Identifying the Financial Risks of the Convention Center Hotel Deal

As I mentioned the other day, the Budget, Finance and Governance Committee, at its meeting on Monday, April 20th, will do what is necessary to push along the convention center hotel deal for approval at Wednesday’s city council meeting.

Ever since there was agreement by the powers that be, that Cincinnati needed a “headquarters hotel” for conventions and an upgraded convention center, the momentum to make a deal built up and the deal gets to the finish line on Wednesday.  Once it started, it wasn’t going to stop. Whether it is a good deal or not.

So, this is not to criticize the deal. It is to help go into the deal with our eyes wide open.

The financing of the project is complicated. There are at least 9-layers of various sources of financing both public and private. The current estimated cost of the hotel is $564 million, and it is essentially 50/50 public and private. The convention center is all public funding.
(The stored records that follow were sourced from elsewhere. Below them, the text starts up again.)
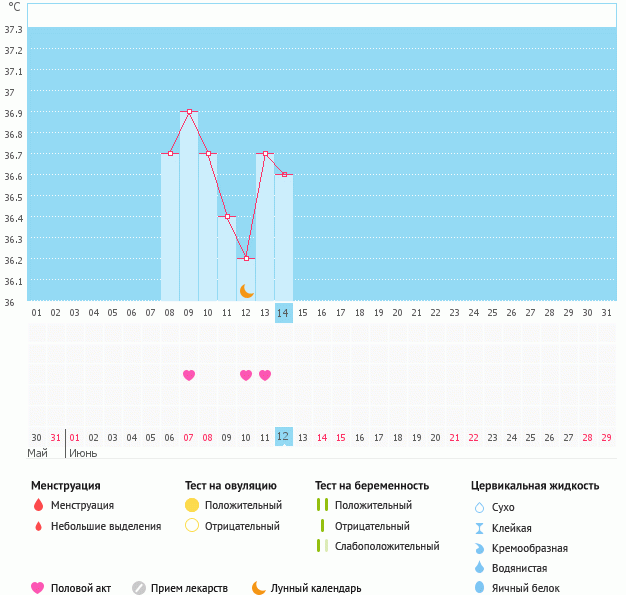Click the empty Отрицательный ovulation test circle

192,526
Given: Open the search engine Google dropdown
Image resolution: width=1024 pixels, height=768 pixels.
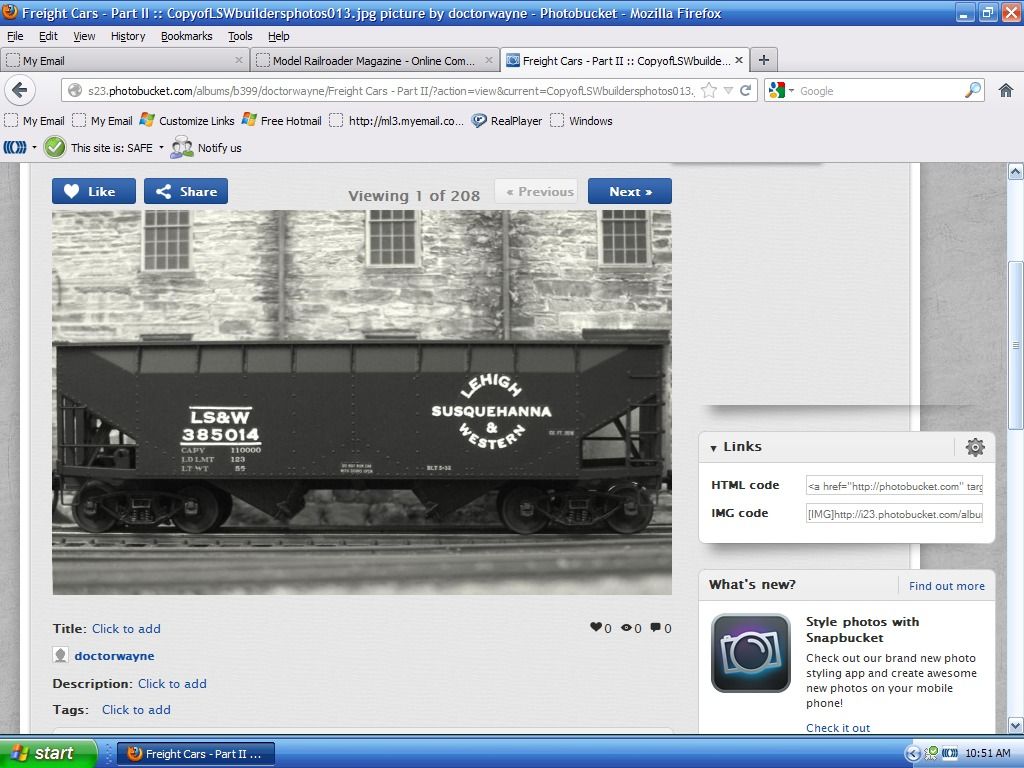Looking at the screenshot, I should [x=781, y=91].
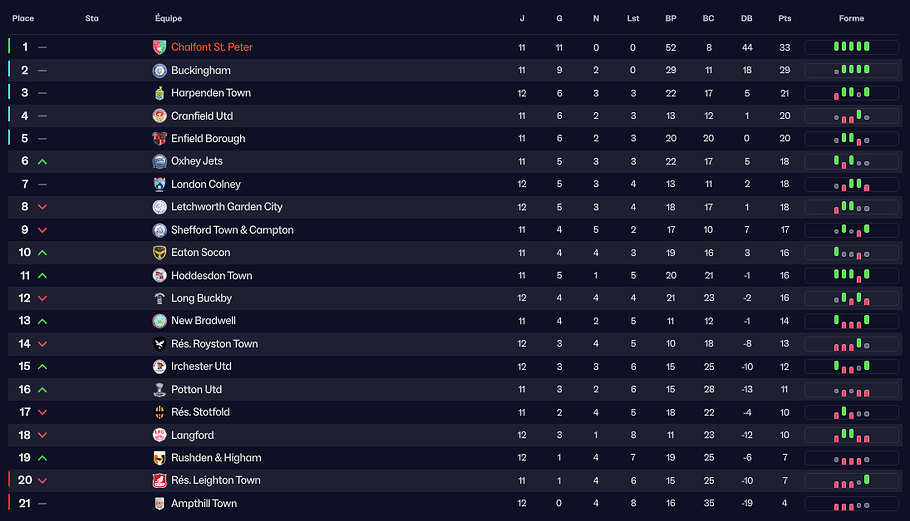Open the Rés. Leighton Town team link
This screenshot has width=910, height=521.
tap(216, 481)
Here are my observations about the convention center hotel project:

  1. In a June 18, 2025, article, the Cincinnati Business Courier reported that, “The city may need to put in $2 million to $3 million per year in additional resources, but those are preliminary numbers.” In other words, until the convention center and hotel start generating the projected increased tax revenues, the city will have to pay its obligations out of existing resources. It is anybody’s guess how many years that will be. We all know about projects that were supposed to pay for themselves that we will be subsidizing until the city shuts it down.

 

  1. As I mentioned the other day and as reflected in the first observation, the financial success of the project relies entirely on generating increased tourism and the various multiplier effects that result in higher tax revenues. So, the city is putting supply ahead of demand. The city will have to generate the demand.

 

  1. The financing plan, especially for the hotel, has 9 layers, and they all have to generate their projected funding. The Business Courier’s article provides a list, posted with this blog. There is one item not included on the Business Courier’s list. The city will agree to make a 30-year $50 million loan to the project. Any outstanding payoff after 30 years can be forgiven.

 

  1. The city’s financial commitment to the hotel is open ended. The project will be crowding out other uses for those tax revenues until the project starts “paying its way.” I have not seen any discussion of that.
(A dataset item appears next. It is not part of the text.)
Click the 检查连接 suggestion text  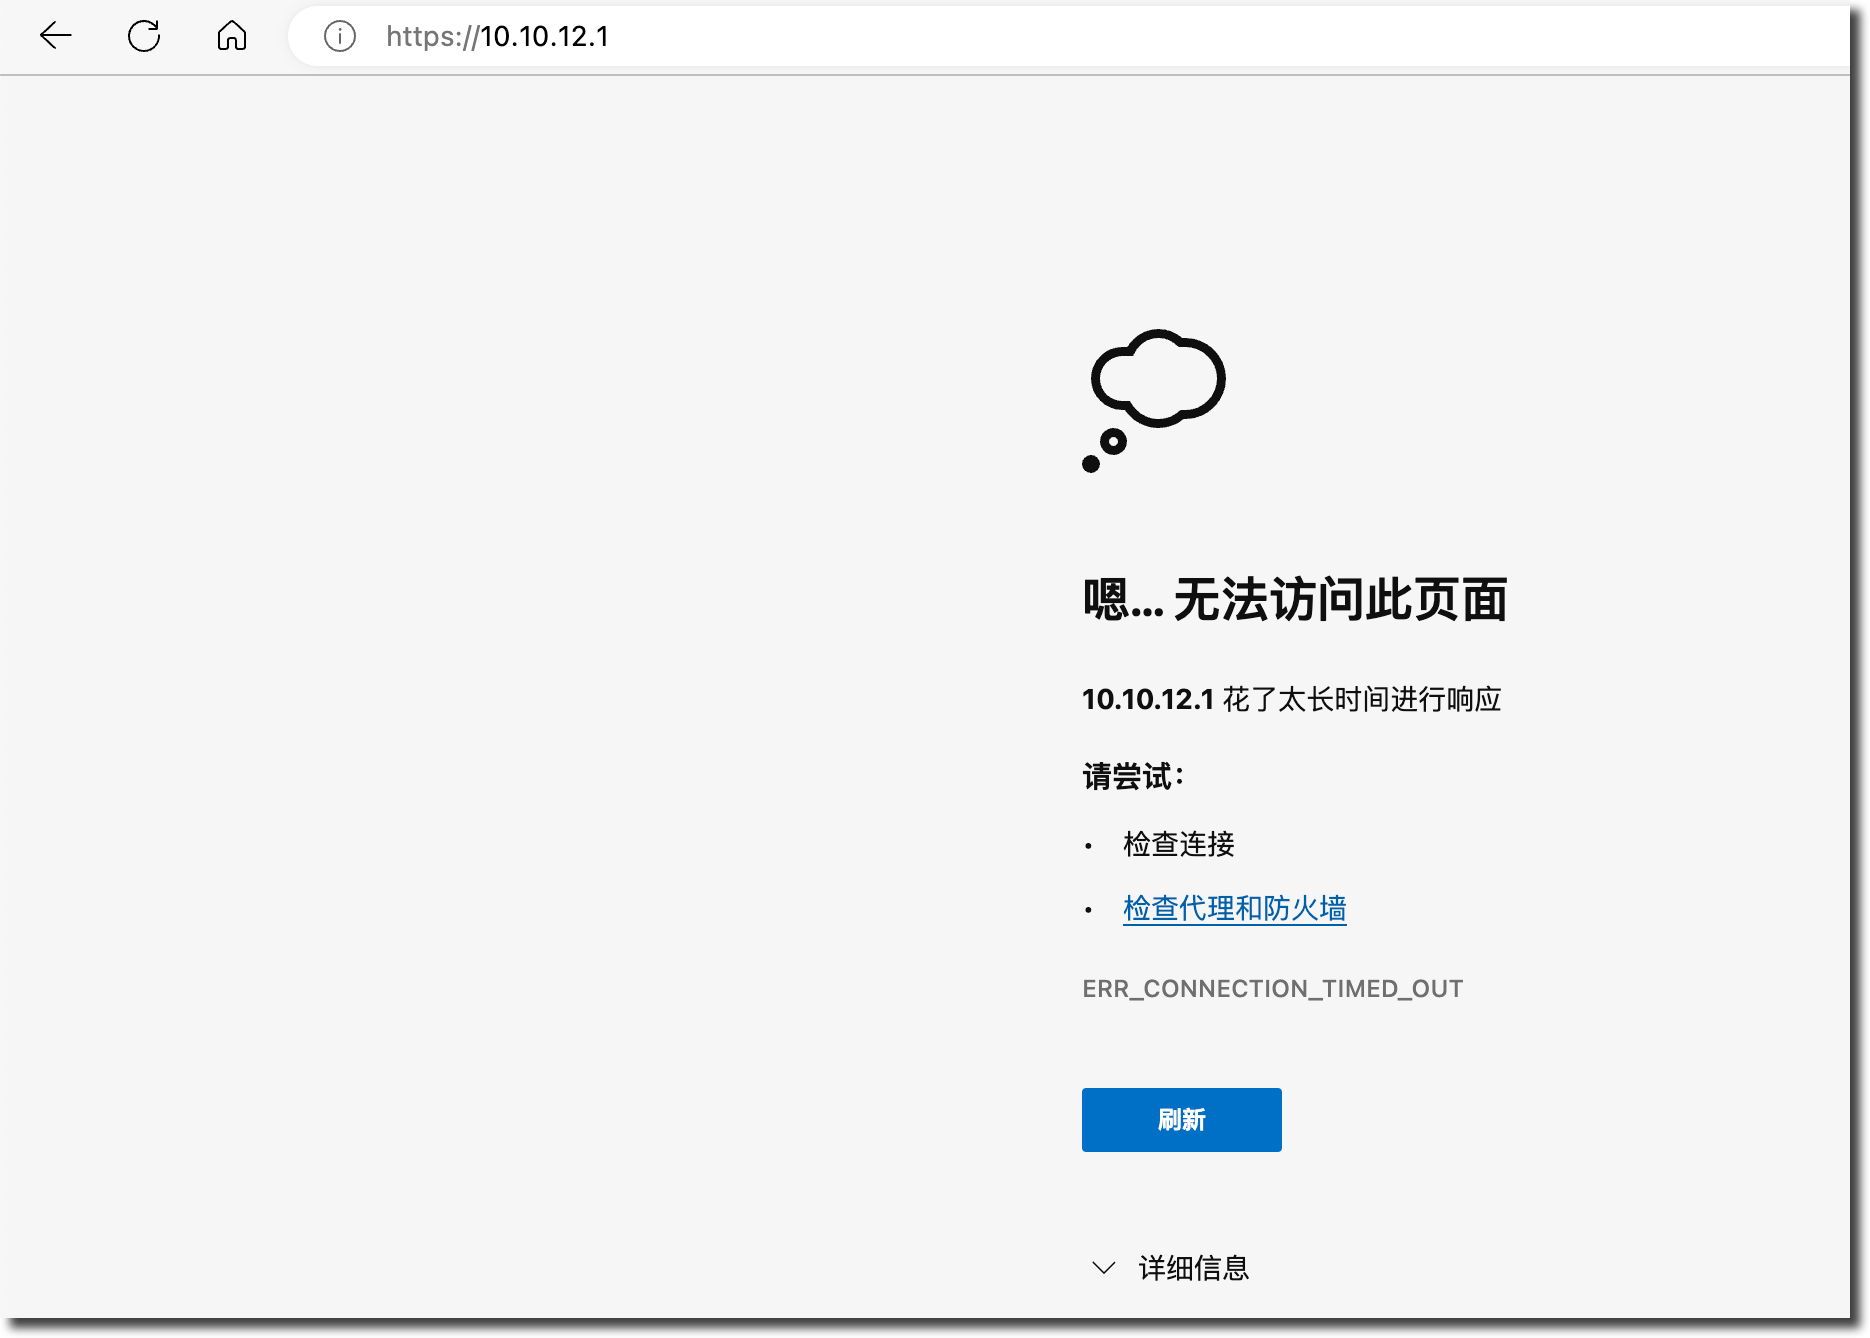(1179, 844)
To sum up, soon after the city council’s  approval of the “convention headquarters hotel,” on Wednesday, the city will begin subsidizing the project. An extensive financing stack kicks in and the city must begin paying its obligations related to the project. Since there are no increased tax revenues yet, the city must pay obligations out of existing funds.

As I mentioned the other night, if the murders, shootings, other violent crimes and teen mobs in Cincinnati are not abated to the point where the city’s safety image improves the project may have a problem succeeding. The city and county will have an updated convention center and a new hotel or two, but they may be underused and require continued subsidies to meet financial obligations.

The city council should already know what the bookings look like for the new convention center and hotel. The type of conventions that the city is trying to attract are planned years in advance. It would be good to know that baseline before ctiy council votes.